* _Exercise requirements_
Return exactly the span of lines in the following data that opens with the line containing "DO Penedès (271, 487)" and closes with the line containing "VT Castilla y Leon (277, 274)". Include nothing else.

■ ■ ■ ■

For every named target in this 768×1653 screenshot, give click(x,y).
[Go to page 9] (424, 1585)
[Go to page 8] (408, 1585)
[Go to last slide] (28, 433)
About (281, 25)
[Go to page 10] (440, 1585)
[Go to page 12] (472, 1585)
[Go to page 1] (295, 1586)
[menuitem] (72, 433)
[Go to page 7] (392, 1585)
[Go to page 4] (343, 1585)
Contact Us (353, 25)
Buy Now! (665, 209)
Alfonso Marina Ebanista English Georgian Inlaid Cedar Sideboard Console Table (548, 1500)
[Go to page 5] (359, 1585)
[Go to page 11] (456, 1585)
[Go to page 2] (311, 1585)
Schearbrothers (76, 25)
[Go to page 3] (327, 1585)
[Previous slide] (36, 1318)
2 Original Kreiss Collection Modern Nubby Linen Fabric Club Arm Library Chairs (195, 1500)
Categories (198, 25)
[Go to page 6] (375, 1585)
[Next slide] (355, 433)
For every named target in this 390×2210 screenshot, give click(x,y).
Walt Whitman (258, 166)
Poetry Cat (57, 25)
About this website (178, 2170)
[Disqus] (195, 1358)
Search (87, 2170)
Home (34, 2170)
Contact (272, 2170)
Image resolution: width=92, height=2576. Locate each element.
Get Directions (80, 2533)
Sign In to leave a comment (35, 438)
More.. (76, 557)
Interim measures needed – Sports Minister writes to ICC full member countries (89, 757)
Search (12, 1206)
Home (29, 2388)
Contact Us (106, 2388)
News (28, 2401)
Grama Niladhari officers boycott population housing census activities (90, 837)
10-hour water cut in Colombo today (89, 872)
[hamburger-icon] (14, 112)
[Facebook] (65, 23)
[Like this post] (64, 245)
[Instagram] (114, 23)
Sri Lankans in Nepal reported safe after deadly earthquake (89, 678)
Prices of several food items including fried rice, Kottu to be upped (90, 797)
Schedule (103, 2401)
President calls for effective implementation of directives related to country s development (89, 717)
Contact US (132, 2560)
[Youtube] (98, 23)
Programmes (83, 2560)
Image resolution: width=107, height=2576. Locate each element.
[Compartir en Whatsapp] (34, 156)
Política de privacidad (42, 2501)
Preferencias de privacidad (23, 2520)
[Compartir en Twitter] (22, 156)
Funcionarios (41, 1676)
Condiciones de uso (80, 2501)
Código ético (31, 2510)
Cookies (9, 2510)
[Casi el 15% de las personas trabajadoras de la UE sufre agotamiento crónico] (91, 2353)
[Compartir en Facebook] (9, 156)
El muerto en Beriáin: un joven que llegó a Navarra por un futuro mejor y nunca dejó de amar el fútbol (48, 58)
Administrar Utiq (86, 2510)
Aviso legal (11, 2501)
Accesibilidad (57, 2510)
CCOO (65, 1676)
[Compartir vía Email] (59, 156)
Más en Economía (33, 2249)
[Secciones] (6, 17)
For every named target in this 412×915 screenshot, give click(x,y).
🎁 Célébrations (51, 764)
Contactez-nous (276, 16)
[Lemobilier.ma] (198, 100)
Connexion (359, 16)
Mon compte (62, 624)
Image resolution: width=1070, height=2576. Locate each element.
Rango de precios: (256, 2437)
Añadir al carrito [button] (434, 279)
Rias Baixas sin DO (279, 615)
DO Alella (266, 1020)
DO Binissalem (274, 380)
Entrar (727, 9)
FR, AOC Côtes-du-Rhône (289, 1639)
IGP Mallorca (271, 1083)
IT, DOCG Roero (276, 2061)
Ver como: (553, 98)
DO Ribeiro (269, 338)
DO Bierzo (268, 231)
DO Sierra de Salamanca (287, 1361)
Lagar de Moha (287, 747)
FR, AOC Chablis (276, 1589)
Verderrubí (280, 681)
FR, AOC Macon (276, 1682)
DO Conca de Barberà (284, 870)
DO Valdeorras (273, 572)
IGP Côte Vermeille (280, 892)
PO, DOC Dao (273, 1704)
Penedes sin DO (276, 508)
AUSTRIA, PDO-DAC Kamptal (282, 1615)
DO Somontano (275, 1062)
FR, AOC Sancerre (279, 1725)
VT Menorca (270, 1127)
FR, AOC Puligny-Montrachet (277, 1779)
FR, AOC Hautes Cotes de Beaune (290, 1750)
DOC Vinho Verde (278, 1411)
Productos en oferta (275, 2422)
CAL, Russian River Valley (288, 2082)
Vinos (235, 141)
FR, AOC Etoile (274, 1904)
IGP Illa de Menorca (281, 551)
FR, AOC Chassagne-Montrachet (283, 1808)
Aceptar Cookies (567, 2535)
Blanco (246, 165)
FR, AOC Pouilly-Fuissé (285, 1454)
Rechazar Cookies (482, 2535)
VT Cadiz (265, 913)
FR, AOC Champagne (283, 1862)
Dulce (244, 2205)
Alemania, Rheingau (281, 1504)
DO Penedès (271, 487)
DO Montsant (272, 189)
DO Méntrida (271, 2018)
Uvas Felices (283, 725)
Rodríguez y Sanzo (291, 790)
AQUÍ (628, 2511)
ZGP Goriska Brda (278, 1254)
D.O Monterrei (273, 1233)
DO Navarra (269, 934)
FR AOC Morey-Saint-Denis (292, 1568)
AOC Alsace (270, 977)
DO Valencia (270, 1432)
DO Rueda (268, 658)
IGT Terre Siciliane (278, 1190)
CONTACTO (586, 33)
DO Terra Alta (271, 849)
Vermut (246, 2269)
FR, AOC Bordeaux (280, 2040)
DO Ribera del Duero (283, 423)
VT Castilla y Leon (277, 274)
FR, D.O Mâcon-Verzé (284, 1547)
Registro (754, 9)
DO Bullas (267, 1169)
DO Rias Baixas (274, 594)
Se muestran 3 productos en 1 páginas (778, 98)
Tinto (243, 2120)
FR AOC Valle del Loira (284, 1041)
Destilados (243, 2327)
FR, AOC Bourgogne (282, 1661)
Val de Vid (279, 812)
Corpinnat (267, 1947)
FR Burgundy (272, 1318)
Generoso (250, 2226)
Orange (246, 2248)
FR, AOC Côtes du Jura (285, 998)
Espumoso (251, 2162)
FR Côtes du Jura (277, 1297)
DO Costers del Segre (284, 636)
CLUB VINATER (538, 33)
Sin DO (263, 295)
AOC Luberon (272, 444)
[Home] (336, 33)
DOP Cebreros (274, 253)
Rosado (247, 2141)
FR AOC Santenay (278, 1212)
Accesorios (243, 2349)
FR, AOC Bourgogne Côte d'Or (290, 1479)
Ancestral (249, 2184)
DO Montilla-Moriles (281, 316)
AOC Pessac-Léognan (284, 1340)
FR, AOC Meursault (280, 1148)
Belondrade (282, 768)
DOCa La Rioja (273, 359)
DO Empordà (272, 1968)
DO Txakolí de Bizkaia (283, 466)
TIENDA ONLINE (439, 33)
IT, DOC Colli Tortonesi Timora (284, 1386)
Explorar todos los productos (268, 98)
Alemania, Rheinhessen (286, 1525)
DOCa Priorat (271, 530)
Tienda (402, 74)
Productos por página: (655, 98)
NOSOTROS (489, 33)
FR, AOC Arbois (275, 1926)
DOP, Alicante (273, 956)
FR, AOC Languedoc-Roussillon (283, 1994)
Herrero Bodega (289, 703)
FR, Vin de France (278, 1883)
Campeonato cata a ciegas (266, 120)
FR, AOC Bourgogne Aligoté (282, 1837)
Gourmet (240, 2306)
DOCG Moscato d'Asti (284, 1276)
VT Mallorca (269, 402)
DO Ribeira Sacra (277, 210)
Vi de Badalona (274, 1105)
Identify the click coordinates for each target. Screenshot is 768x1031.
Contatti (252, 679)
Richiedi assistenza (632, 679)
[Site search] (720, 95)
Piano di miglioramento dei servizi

■ ■ ■ ■

* _Problem solution_
DO Penedès (271, 487)
DO Montsant (272, 189)
DO Méntrida (271, 2018)
Uvas Felices (283, 725)
Rodríguez y Sanzo (291, 790)
AQUÍ (628, 2511)
ZGP Goriska Brda (278, 1254)
D.O Monterrei (273, 1233)
DO Navarra (269, 934)
FR AOC Morey-Saint-Denis (292, 1568)
AOC Alsace (270, 977)
DO Valencia (270, 1432)
DO Rueda (268, 658)
IGT Terre Siciliane (278, 1190)
CONTACTO (586, 33)
DO Terra Alta (271, 849)
Vermut (246, 2269)
FR, AOC Bordeaux (280, 2040)
DO Ribera del Duero (283, 423)
VT Castilla y Leon (277, 274)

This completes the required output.